> **MATERIAL TO PROCESS**:
--- BEGIN ---
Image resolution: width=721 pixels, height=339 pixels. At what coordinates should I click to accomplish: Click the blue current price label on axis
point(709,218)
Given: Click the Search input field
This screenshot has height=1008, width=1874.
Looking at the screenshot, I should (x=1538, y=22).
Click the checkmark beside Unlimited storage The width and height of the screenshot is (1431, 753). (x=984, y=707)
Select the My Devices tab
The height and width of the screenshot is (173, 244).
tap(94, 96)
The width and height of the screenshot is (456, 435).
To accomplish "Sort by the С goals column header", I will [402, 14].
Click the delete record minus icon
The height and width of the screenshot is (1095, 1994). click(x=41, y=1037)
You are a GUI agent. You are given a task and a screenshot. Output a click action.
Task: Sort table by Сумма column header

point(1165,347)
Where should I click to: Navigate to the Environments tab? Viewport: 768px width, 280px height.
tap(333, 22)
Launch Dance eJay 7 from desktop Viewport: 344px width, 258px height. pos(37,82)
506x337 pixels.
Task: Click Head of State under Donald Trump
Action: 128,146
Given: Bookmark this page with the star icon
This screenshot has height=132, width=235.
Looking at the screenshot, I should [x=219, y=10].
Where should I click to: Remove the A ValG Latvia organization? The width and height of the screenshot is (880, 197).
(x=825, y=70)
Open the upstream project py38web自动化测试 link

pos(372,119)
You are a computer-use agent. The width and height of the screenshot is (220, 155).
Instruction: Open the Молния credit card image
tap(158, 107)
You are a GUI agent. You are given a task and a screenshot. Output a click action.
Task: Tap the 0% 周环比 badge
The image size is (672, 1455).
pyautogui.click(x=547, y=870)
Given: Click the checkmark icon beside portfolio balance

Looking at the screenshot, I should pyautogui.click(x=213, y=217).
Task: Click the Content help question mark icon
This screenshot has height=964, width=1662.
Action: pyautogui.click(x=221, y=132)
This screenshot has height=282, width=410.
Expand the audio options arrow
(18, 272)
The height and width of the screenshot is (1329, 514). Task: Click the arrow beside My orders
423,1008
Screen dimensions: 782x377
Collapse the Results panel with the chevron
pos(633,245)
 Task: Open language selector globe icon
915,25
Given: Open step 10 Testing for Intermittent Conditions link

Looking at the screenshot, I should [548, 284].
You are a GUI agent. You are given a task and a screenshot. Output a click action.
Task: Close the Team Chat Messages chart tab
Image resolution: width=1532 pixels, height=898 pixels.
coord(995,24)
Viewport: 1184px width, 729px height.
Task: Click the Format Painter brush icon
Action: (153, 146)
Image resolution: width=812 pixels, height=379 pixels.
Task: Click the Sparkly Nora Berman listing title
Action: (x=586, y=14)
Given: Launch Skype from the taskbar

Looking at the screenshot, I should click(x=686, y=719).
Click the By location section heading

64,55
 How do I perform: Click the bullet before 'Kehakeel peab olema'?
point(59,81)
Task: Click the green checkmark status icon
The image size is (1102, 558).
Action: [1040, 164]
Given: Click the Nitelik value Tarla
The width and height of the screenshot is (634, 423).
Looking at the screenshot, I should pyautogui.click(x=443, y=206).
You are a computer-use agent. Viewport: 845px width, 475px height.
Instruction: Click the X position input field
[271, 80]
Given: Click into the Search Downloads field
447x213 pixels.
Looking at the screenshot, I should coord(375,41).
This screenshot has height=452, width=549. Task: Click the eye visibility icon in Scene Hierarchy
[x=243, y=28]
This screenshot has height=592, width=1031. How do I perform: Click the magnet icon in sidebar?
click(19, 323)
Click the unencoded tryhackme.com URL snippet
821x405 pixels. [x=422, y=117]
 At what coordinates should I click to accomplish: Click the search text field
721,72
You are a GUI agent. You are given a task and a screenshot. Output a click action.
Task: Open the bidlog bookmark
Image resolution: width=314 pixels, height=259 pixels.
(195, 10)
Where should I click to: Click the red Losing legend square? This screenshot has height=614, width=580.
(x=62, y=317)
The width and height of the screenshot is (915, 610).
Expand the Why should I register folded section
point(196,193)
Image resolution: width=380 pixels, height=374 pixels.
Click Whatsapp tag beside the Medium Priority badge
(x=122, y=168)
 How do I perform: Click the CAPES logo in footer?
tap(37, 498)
--- END ---
> **INSTRUCTIONS TO FOLLOW**: Reproduce all of the entries above word for word, with nothing added or left out.

> **WORKED SOLUTION**:
Image resolution: width=721 pixels, height=339 pixels. At what coordinates should I click to accomplish: Click the blue current price label on axis
point(709,218)
Given: Click the Search input field
This screenshot has height=1008, width=1874.
Looking at the screenshot, I should (x=1538, y=22).
Click the checkmark beside Unlimited storage The width and height of the screenshot is (1431, 753). (x=984, y=707)
Select the My Devices tab
The height and width of the screenshot is (173, 244).
tap(94, 96)
The width and height of the screenshot is (456, 435).
To accomplish "Sort by the С goals column header", I will [402, 14].
Click the delete record minus icon
The height and width of the screenshot is (1095, 1994). click(x=41, y=1037)
You are a GUI agent. You are given a task and a screenshot. Output a click action.
Task: Sort table by Сумма column header

point(1165,347)
Where should I click to: Navigate to the Environments tab? Viewport: 768px width, 280px height.
tap(333, 22)
Launch Dance eJay 7 from desktop Viewport: 344px width, 258px height. pos(37,82)
506x337 pixels.
Task: Click Head of State under Donald Trump
Action: 128,146
Given: Bookmark this page with the star icon
This screenshot has height=132, width=235.
Looking at the screenshot, I should [x=219, y=10].
Where should I click to: Remove the A ValG Latvia organization? The width and height of the screenshot is (880, 197).
(x=825, y=70)
Open the upstream project py38web自动化测试 link

pos(372,119)
You are a computer-use agent. The width and height of the screenshot is (220, 155).
Instruction: Open the Молния credit card image
tap(158, 107)
You are a GUI agent. You are given a task and a screenshot. Output a click action.
Task: Tap the 0% 周环比 badge
The image size is (672, 1455).
pyautogui.click(x=547, y=870)
Given: Click the checkmark icon beside portfolio balance

Looking at the screenshot, I should pyautogui.click(x=213, y=217).
Task: Click the Content help question mark icon
This screenshot has height=964, width=1662.
Action: pyautogui.click(x=221, y=132)
This screenshot has height=282, width=410.
Expand the audio options arrow
(18, 272)
The height and width of the screenshot is (1329, 514). Task: Click the arrow beside My orders
423,1008
Screen dimensions: 782x377
Collapse the Results panel with the chevron
pos(633,245)
 Task: Open language selector globe icon
915,25
Given: Open step 10 Testing for Intermittent Conditions link

Looking at the screenshot, I should [548, 284].
You are a GUI agent. You are given a task and a screenshot. Output a click action.
Task: Close the Team Chat Messages chart tab
Image resolution: width=1532 pixels, height=898 pixels.
coord(995,24)
Viewport: 1184px width, 729px height.
Task: Click the Format Painter brush icon
Action: (153, 146)
Image resolution: width=812 pixels, height=379 pixels.
Task: Click the Sparkly Nora Berman listing title
Action: (x=586, y=14)
Given: Launch Skype from the taskbar

Looking at the screenshot, I should click(x=686, y=719).
Click the By location section heading

64,55
 How do I perform: Click the bullet before 'Kehakeel peab olema'?
point(59,81)
Task: Click the green checkmark status icon
The image size is (1102, 558).
Action: [1040, 164]
Given: Click the Nitelik value Tarla
The width and height of the screenshot is (634, 423).
Looking at the screenshot, I should pyautogui.click(x=443, y=206).
You are a computer-use agent. Viewport: 845px width, 475px height.
Instruction: Click the X position input field
[271, 80]
Given: Click into the Search Downloads field
447x213 pixels.
Looking at the screenshot, I should coord(375,41).
This screenshot has height=452, width=549. Task: Click the eye visibility icon in Scene Hierarchy
[x=243, y=28]
This screenshot has height=592, width=1031. How do I perform: Click the magnet icon in sidebar?
click(19, 323)
Click the unencoded tryhackme.com URL snippet
821x405 pixels. [x=422, y=117]
 At what coordinates should I click to accomplish: Click the search text field
721,72
You are a GUI agent. You are given a task and a screenshot. Output a click action.
Task: Open the bidlog bookmark
Image resolution: width=314 pixels, height=259 pixels.
(195, 10)
Where should I click to: Click the red Losing legend square? This screenshot has height=614, width=580.
(x=62, y=317)
The width and height of the screenshot is (915, 610).
Expand the Why should I register folded section
point(196,193)
Image resolution: width=380 pixels, height=374 pixels.
Click Whatsapp tag beside the Medium Priority badge
(x=122, y=168)
 How do I perform: Click the CAPES logo in footer?
tap(37, 498)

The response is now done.